The reason for her growth however, all started when a mysterious person they called The Hawk, began to attack various rich plantations and free the Silvras and Tyyros (who are slaves, no matter how one might look at it). That is when Verity realizes the lives of the lower class, realizes the wrongs being done to them and begins to want to help and do all she can to make things right. And while I liked the Hawk for freeing the slaves and giving them a better life and his commitment to his cause, I wasn’t so fond of the way he went about achieving his goals. He was fueled by revenge and liked to burn down crops and home even though he didn’t need to. He wasn’t robbing the rich to feed the poor as Robin Hood did; he was taking down the rich and freeing the oppressed.
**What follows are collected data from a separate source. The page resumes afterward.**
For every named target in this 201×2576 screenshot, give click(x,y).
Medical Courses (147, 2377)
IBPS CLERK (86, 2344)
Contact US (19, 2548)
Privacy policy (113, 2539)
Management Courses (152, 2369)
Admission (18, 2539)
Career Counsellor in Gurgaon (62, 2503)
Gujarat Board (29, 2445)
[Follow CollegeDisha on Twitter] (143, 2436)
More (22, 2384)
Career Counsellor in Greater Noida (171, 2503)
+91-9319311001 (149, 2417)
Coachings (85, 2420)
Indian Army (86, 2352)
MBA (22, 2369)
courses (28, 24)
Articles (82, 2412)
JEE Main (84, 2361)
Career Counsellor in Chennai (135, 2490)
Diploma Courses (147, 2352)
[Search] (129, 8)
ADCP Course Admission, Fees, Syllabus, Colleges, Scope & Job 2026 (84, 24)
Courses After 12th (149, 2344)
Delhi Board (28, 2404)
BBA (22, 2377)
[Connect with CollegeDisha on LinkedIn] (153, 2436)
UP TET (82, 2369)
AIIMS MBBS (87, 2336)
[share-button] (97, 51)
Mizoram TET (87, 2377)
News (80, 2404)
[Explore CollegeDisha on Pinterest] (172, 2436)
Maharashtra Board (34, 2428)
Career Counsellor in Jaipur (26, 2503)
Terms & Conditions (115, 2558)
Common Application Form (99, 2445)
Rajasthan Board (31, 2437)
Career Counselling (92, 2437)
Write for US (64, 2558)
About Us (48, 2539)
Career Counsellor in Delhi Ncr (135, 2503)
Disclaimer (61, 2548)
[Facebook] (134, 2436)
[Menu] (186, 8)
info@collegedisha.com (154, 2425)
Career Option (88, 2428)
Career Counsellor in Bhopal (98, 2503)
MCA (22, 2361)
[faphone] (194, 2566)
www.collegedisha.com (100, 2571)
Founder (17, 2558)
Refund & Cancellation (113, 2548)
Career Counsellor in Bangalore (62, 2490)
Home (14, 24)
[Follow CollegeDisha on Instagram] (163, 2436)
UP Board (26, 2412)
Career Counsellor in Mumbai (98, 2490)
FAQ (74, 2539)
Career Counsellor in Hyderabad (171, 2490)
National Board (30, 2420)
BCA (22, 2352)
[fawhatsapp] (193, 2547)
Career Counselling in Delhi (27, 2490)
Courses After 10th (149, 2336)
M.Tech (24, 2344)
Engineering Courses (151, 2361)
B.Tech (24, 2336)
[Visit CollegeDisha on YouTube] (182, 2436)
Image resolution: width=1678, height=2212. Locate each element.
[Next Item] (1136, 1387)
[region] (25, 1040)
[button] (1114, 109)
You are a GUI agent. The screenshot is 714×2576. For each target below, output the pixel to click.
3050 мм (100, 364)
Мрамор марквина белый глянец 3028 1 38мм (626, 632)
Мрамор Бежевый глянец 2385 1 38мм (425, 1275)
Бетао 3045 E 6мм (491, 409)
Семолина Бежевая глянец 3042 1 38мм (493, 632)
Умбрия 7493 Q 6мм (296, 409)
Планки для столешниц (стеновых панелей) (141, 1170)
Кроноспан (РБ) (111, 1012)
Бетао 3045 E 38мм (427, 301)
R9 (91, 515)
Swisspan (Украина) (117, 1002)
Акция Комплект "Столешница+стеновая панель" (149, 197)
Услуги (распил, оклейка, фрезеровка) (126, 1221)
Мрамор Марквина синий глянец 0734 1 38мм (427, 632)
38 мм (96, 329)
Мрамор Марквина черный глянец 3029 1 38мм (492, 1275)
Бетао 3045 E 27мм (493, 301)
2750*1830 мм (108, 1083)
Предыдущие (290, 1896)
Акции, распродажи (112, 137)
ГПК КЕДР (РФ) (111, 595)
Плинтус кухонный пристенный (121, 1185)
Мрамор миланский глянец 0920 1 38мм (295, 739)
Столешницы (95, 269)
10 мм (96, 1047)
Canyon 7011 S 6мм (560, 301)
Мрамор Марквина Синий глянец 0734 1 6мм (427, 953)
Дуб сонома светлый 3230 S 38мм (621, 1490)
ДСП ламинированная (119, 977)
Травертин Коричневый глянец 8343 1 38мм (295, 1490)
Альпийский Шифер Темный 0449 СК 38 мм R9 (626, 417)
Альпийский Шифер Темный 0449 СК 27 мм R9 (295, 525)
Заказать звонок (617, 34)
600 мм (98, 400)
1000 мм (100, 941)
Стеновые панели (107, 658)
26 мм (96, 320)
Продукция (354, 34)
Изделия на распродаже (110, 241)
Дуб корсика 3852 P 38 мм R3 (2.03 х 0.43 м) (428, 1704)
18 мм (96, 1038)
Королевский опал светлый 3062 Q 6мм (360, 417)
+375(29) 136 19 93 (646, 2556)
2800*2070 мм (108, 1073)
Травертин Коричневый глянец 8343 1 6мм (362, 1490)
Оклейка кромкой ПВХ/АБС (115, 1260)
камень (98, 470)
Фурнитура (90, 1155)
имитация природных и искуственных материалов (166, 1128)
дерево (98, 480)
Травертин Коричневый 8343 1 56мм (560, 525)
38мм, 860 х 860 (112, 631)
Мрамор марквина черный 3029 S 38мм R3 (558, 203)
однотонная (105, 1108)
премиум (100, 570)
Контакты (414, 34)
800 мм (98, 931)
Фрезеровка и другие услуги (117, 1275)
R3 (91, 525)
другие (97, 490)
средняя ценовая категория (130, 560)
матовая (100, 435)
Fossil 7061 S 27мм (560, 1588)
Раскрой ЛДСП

I liked Lord Roth from the beginning. He came across as sweet, intelligent, and charming, though he adored making fun of Verity for obvious reasons. He had his own way about things and while at times I wasn’t so fond of him for treating Verity like a child and being fairly rude, he was an overall great character. He grew as well, like Verity did, though not as much. He stopped treating her like a child and she saw and remembered the good things about him, the things he did so she didn’t have such a hard time. It was rather obvious how it would end between them, though I wish the romance was more developed because there really wasn’t much of it.
Which brings me to the world building! The world was very well-developed, feeling as real as our own as we got to see inner workings of politics as well as the outcome of chaos. We got to see how Verity’s world suffered and worked through the loss of money and crops and workers. We got to see the different worlds, the different workings of the different people and places (though not so much their politics, but their groups near Verity). It was a fantastic world and the author did a great job of describing it and making it feel real.
The writing was also very good. We got to see the world through Verity, so there were no big info-dumps, and we got to see the world change through her eyes. I was so invested and immersed in this book that I didn’t want to put it down. It was just so easy to fall into and so hard to get out! And while it wasn’t exactly fast-paced (which I have no problems with), it was so riveting that I can hardly complain!
Overall, everything about this book is great. And while I would’ve loved to see the romance be more developed, there’s not much to complain about. I would definitely recommend this for any of you who find in interestign or love fantasy and historical books.